WRITTEN EXERCISE — Reproduce the material below, swapping every "Instruction" for "Goal" and leaving everything else unchanged.

MATERIAL TO PROCESS —
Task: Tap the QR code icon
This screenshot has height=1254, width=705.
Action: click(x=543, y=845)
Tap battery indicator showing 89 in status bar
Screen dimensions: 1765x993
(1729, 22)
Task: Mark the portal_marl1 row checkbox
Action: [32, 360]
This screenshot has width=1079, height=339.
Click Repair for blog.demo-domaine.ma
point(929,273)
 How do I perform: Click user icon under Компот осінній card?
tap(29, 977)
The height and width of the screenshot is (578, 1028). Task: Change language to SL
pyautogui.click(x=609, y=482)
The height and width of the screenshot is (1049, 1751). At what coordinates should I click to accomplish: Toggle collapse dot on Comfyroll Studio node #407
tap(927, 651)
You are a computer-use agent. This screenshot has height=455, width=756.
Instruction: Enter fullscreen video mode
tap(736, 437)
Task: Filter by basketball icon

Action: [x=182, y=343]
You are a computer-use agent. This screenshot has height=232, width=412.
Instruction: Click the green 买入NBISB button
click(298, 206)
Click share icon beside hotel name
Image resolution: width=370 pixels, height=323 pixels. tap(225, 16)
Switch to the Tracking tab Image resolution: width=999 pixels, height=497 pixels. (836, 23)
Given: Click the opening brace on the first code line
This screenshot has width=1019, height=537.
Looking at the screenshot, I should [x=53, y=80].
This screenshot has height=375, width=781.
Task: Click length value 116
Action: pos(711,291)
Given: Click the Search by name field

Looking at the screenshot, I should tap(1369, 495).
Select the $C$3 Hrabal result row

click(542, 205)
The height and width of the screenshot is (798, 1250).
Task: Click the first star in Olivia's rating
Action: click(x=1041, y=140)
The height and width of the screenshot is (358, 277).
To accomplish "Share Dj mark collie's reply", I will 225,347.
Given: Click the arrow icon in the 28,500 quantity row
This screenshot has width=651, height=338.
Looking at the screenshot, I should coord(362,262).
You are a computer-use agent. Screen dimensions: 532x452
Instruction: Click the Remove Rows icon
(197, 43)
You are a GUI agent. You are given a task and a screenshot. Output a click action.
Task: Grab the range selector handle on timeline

SOLUTION TO THE EXERCISE —
Task: Tap the QR code icon
This screenshot has height=1254, width=705.
Action: click(x=543, y=845)
Tap battery indicator showing 89 in status bar
Screen dimensions: 1765x993
(1729, 22)
Task: Mark the portal_marl1 row checkbox
Action: [32, 360]
This screenshot has width=1079, height=339.
Click Repair for blog.demo-domaine.ma
point(929,273)
 How do I perform: Click user icon under Компот осінній card?
tap(29, 977)
The height and width of the screenshot is (578, 1028). Task: Change language to SL
pyautogui.click(x=609, y=482)
The height and width of the screenshot is (1049, 1751). At what coordinates should I click to accomplish: Toggle collapse dot on Comfyroll Studio node #407
tap(927, 651)
You are a computer-use agent. This screenshot has height=455, width=756.
Goal: Enter fullscreen video mode
tap(736, 437)
Task: Filter by basketball icon

Action: [x=182, y=343]
You are a computer-use agent. This screenshot has height=232, width=412.
Goal: Click the green 买入NBISB button
click(298, 206)
Click share icon beside hotel name
Image resolution: width=370 pixels, height=323 pixels. tap(225, 16)
Switch to the Tracking tab Image resolution: width=999 pixels, height=497 pixels. (836, 23)
Given: Click the opening brace on the first code line
This screenshot has width=1019, height=537.
Looking at the screenshot, I should [x=53, y=80].
This screenshot has height=375, width=781.
Task: Click length value 116
Action: pos(711,291)
Given: Click the Search by name field

Looking at the screenshot, I should tap(1369, 495).
Select the $C$3 Hrabal result row

click(542, 205)
The height and width of the screenshot is (798, 1250).
Task: Click the first star in Olivia's rating
Action: click(x=1041, y=140)
The height and width of the screenshot is (358, 277).
To accomplish "Share Dj mark collie's reply", I will 225,347.
Given: Click the arrow icon in the 28,500 quantity row
This screenshot has width=651, height=338.
Looking at the screenshot, I should coord(362,262).
You are a computer-use agent. Screen dimensions: 532x452
Goal: Click the Remove Rows icon
(197, 43)
You are a GUI agent. You are given a task and a screenshot. Output a click action.
Task: Grab the range selector handle on timeline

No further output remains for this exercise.